Yine, aynı şekilde, geçen Hollanda Büyükelçisi yine bir kravat getirdi bana mesela, o kadar pahalı olmamakla. Yani, yapıyorlar bunları. Bu genel bir kültür. Zaten burada açık ve net yazılmış: “Protokol gereği.” Öbür şeylere hiç girmeyelim. Bence değeri kim tespit edecek, nasıl olacak falan?

CENGİZ AYDOĞDU (AKP_Aksaray) –Burada tartıştığımız şey, sizlerin kastettiği zaten yasak. O, bu kanun kapsamında olamaz. Burada tartıştığımız şey: Uluslararası temaslarda veya Türkiye içinde nezaket dairesinde verilen hediyeleri alalım mı almayalım mı? Bunu tartışıyoruz, bunun netleşmesi lazım.
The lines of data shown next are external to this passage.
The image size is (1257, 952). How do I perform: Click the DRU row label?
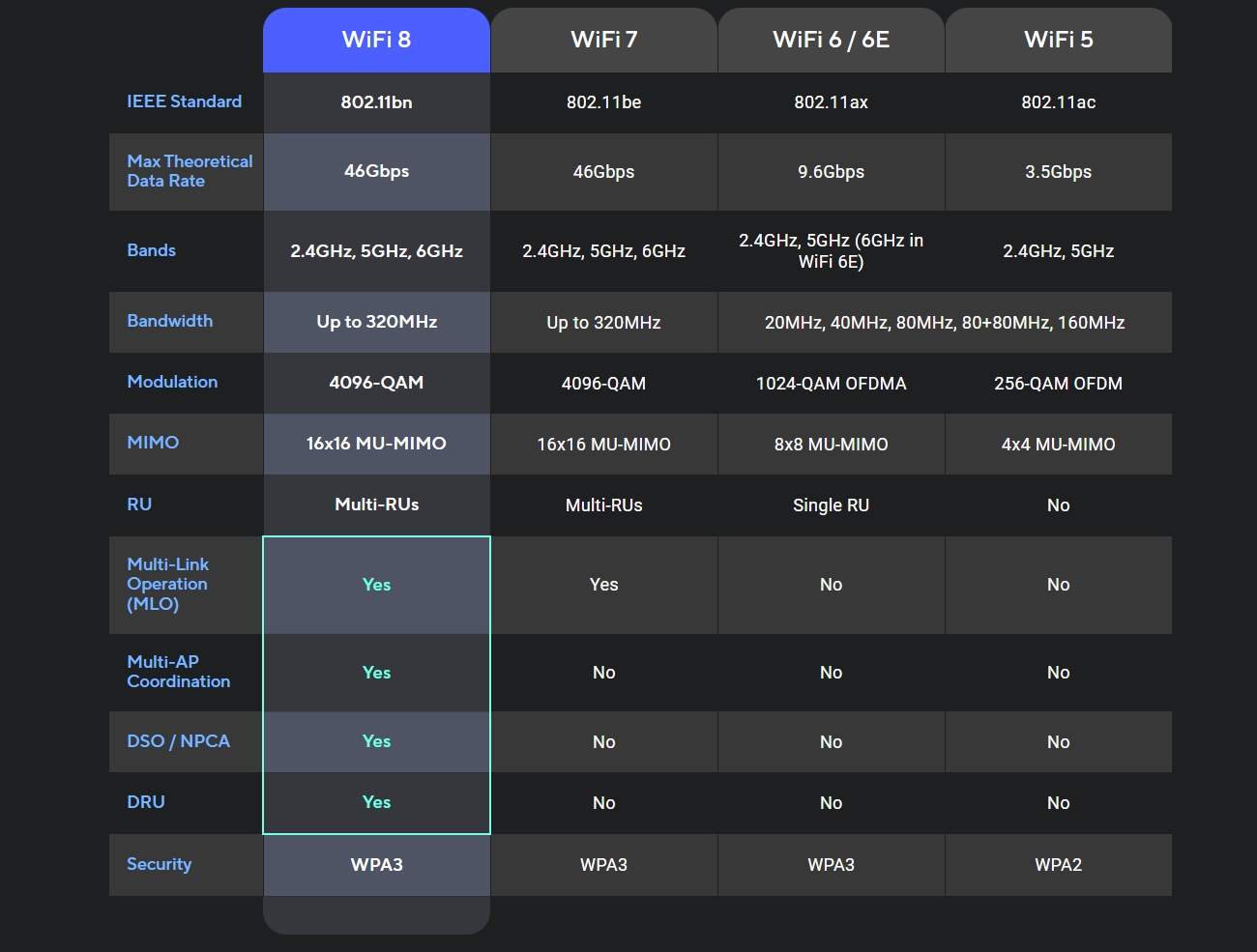tap(146, 802)
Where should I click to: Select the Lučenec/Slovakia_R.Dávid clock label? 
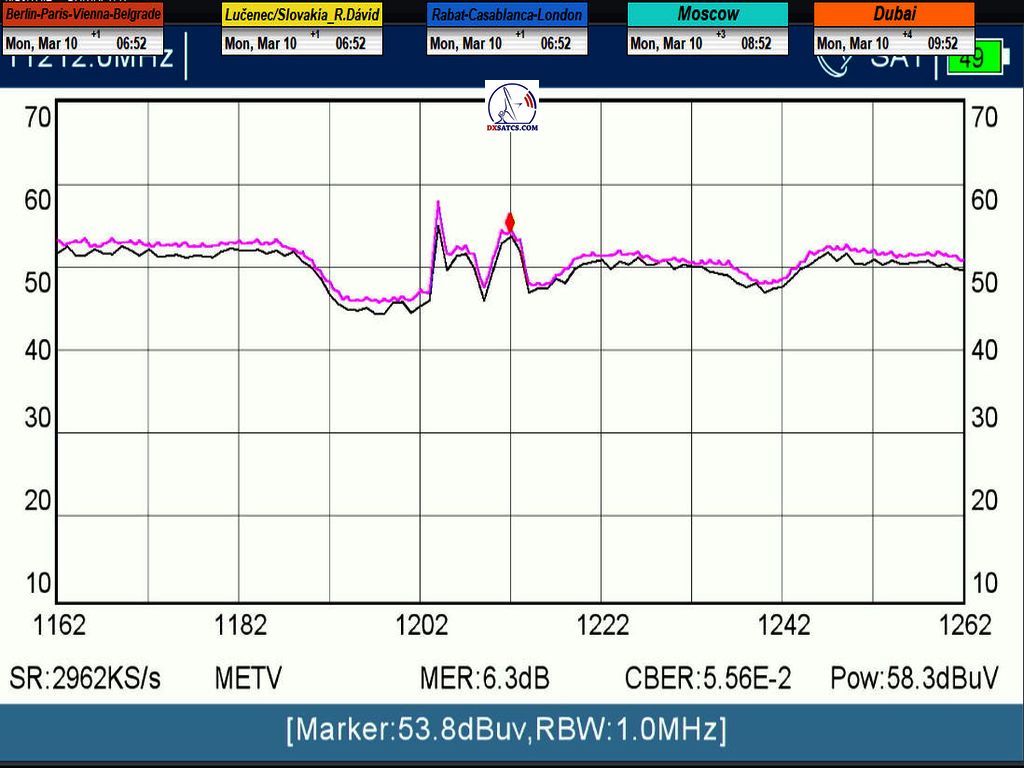302,15
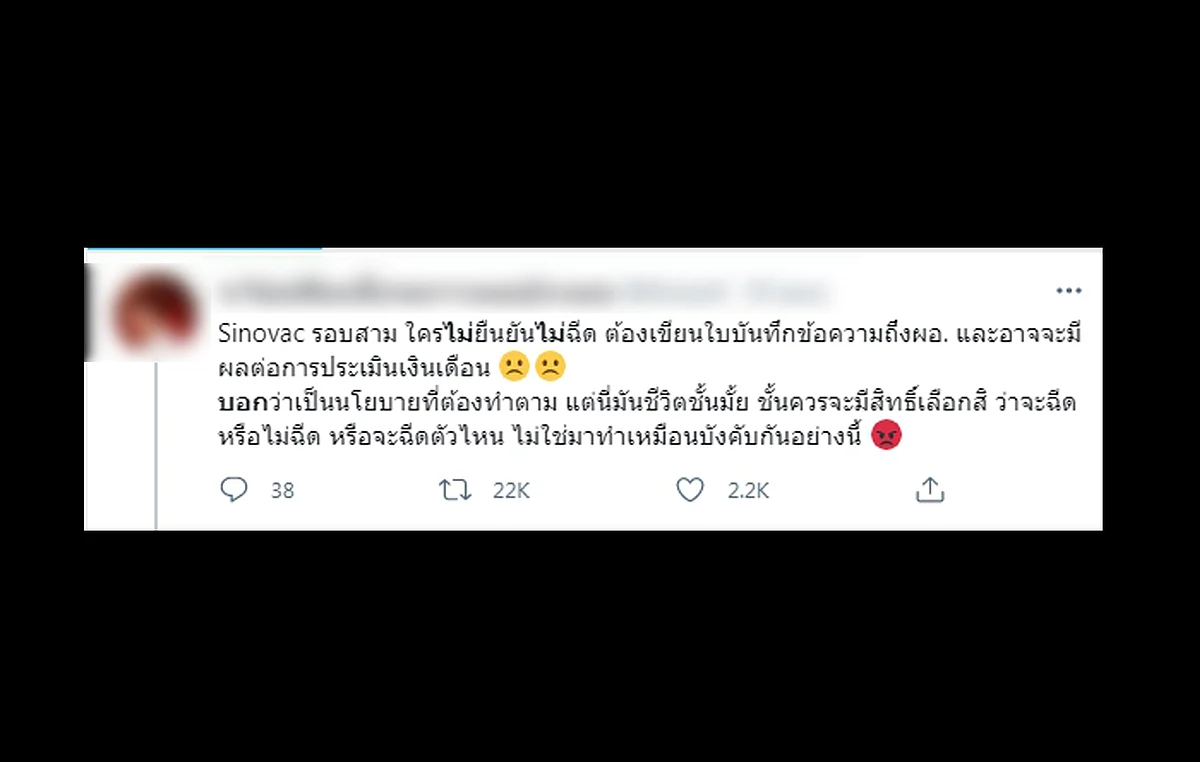The height and width of the screenshot is (762, 1200).
Task: Click the word Sinovac in the tweet
Action: coord(254,334)
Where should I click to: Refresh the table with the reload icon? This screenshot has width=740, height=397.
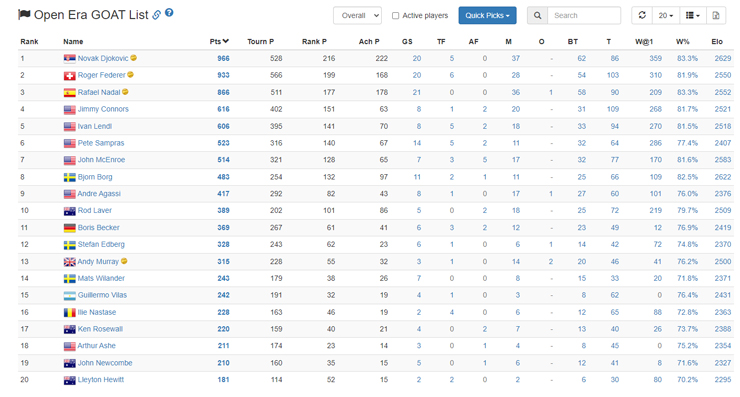(x=642, y=16)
Almayabiliriz, bu da bir usuldür.

Türkler yolsuzluktan korktukları için hiçbir nezaket hediyelerini almıyorlar diye bir imaj çizebiliriz. Bunun bir mahzuru yok. Ama, tartıştığımızı siz de biliyorsunuz, biz de biliyoruz, herkes biliyor. Bu kanunu eline alan herkes de bilir. Yasaklanan, istemediğimiz, çirkin görülen, yolsuzluk kabilinden olan, haddi aşan hediyeler zaten bu kanunların kapsamı olamaz. Onları biliyoruz yani. Yazsak da yazmasak da onlar olacaksak da olur. O başka bir şey. Efendim, burada önergeler kabul edildiği için ve söz aldığım için söylüyorum: Öncelikle, kanunun isminin değiştirilmesi gerekiyor. Siyasi etik gibi çok büyük, geniş kapsamlı bir kanun yerine milletvekillerinin davranış kuralları filan gibi, milletvekillerin adabımuaşereti veya milletvekillerinin nizamı gibi başka bir şey koyabiliriz. Çünkü, kapsam sadece milletvekilleri ama isim siyasi etik gibi çok geniş bir şey.